Ever been pinned down at Thanksgiving Dinner by a crabby relative who goes on a tirade about trivial complaints which are laced with biting criticism? "Why are skirts so short these days?" "You've gained a few pounds." "Ugh, next you'll be talking to those 'negroes!' You're barely able to tolerate it because she's old, out of it and you only have to be around her for a few hours before she goes home to her 12 cats and you don't have to see her for another year.

Well, liberals have become the equivalent of your b*tchy spinster aunt, but the worst offenders are young, their self-righteous whining is incessant and they never seem to go away.

Don't believe it? Well, you already do if you're not a liberal because you've long since gotten tired of their nagging.

"The Redskins’ name is unfair to Indians! It must be changed!" "How dare you refuse to bake a cake for a gay wedding! We're going to run you out of business!" "You disagree with a black man! That means you're rraacccisssst!"

Pretty much EVERYTHING is racist these days. In fact, half the time when you hear something called racist, you have to wait for the explanation to figure out why it's supposed to be bigoted. One of my recent favorites is a claim that hoop skirts are racist. Why? Who knows? Maybe it’s the same reason that The Lord of the Rings or Devil’s Food Cake is supposedly racist. Even if there isn't a professional race hustler around who's creative enough to come up with something you've done or said that's supposedly racist, they tag you as a bigot anyway because of some supposed "white privilege" you have.

If the incessant cries of racism don’t get to you, then the increasingly hyper-sensitive feminists will. That pack of harpies ruining men’s lives for putting up a swimsuit calendar at work was annoying enough in the sixties, but if anything, they have even more trivial, pampered, first world complaints to nag everyone about today.

Of course, they can’t say that; so everything is “rape culture.” Men and women are having sex drunk? That’s rape. You’re anti-abortion? Probably because you want women to bear the children of men that raped them. You think rapes on college campuses should be investigated by the police instead of women’s studies professors? You must be pro-rape!

Liberals complain incessantly about racism because almost everyone in America is against it and they constantly accuse people for fomenting “rape culture” for the same reason. As long as people they don’t like are spending all their time defending themselves against charges that they’re racist and love rape, they’re hoping everyone else won’t notice that liberals have gone CRAZY.

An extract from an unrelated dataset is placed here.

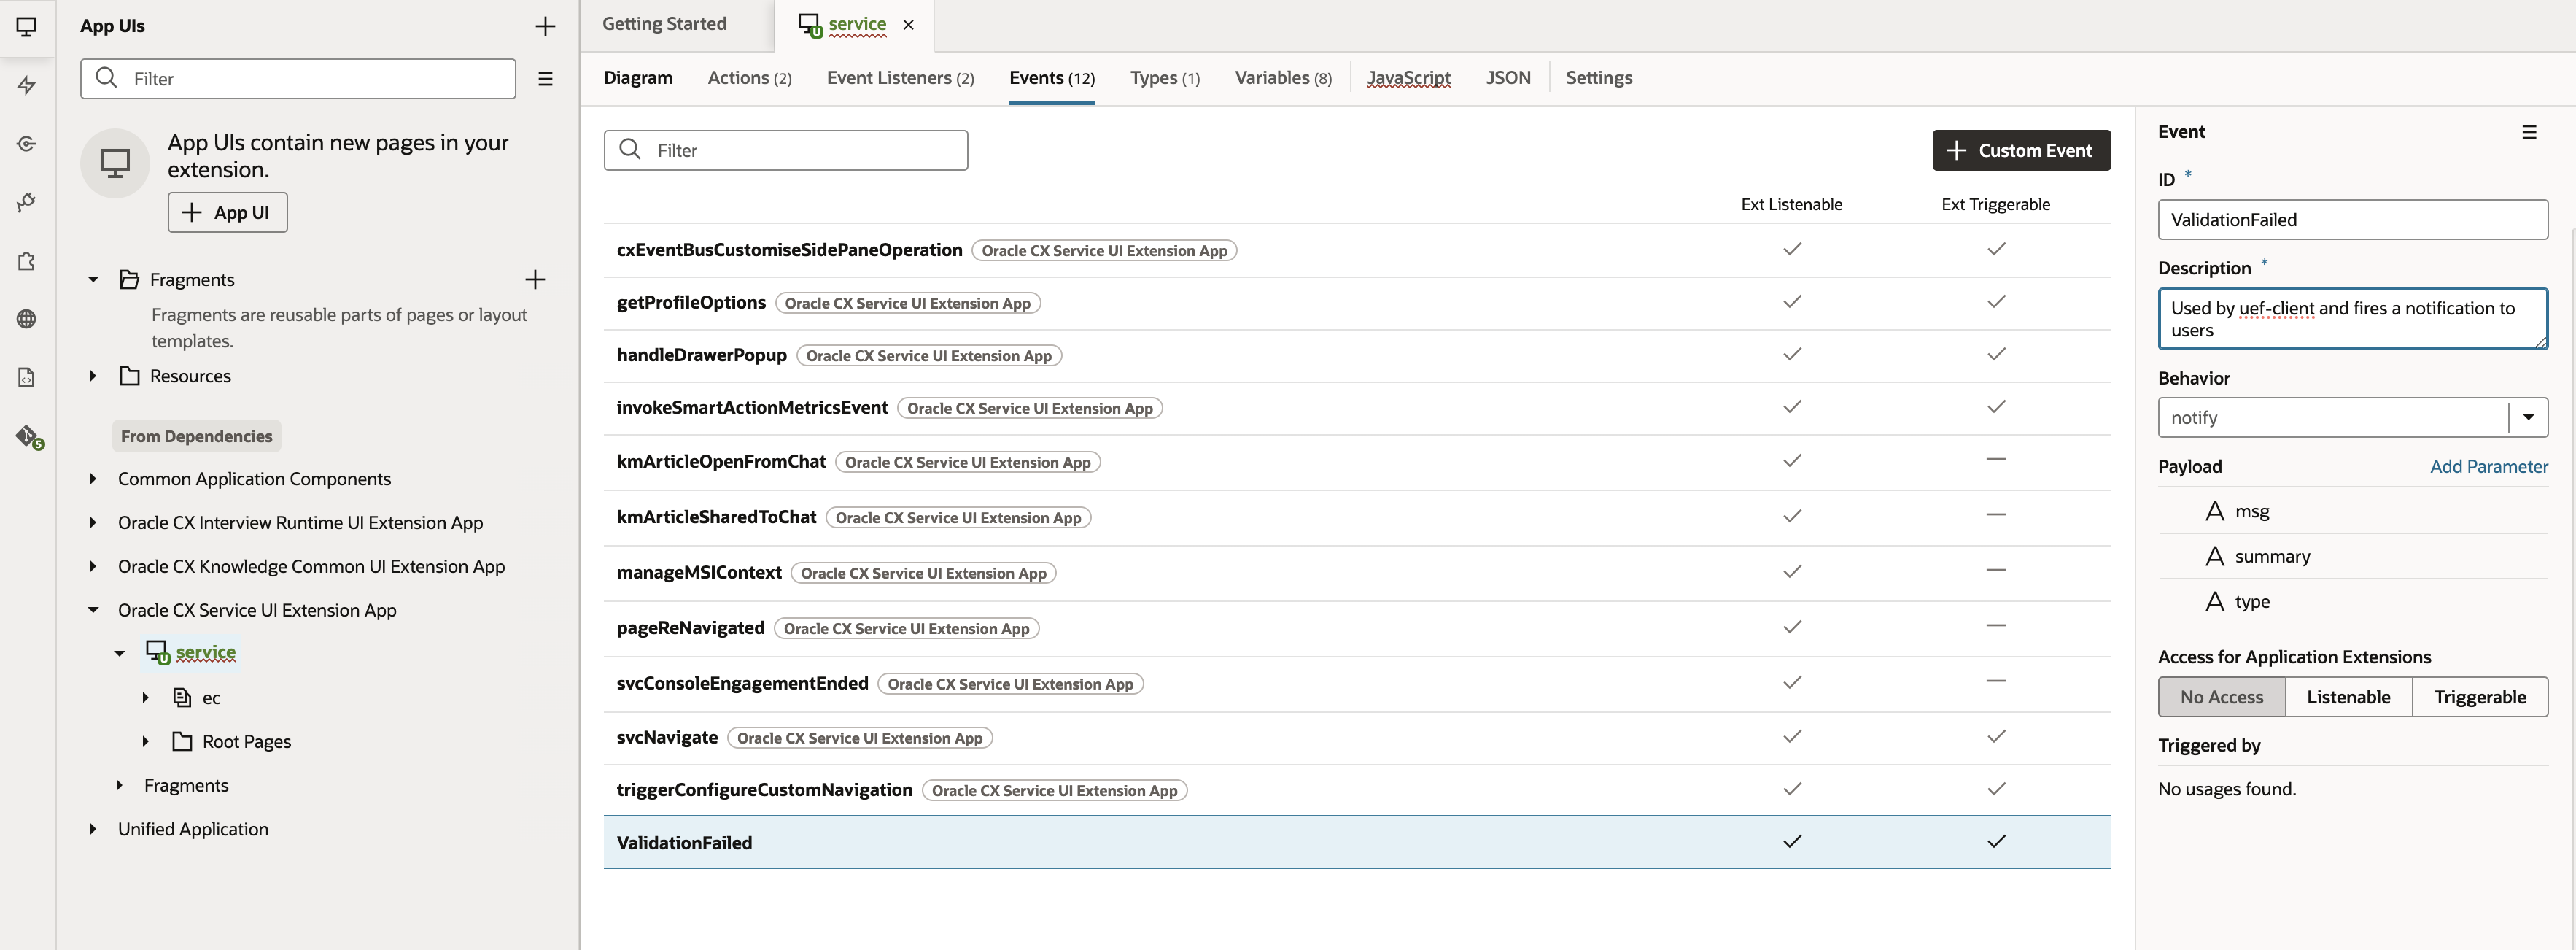Viewport: 2576px width, 950px height.
Task: Set event access to Listenable
Action: click(2349, 696)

Crazy enough that the word “mansplaining” is actually a thing. That’s when a man explains something to a woman that she already knows. There are even whole TUMBLR pages dedicated to criticizing “manspreading,” which is men who spread their legs on the subway, presumably because they don’t want to squash their junk. By doing that, they’re apparently asserting their male privilege…or something. Then there’s “Gamergate,” which long story short, is a gaggle of liberal hens incessantly clucking at men who want to play video games in peace because guys who spend all their free time playing Madden and Street Fighter apparently aren’t sufficiently deferential to the nagging of a bunch of harpies who want to lecture them about feminist trivia.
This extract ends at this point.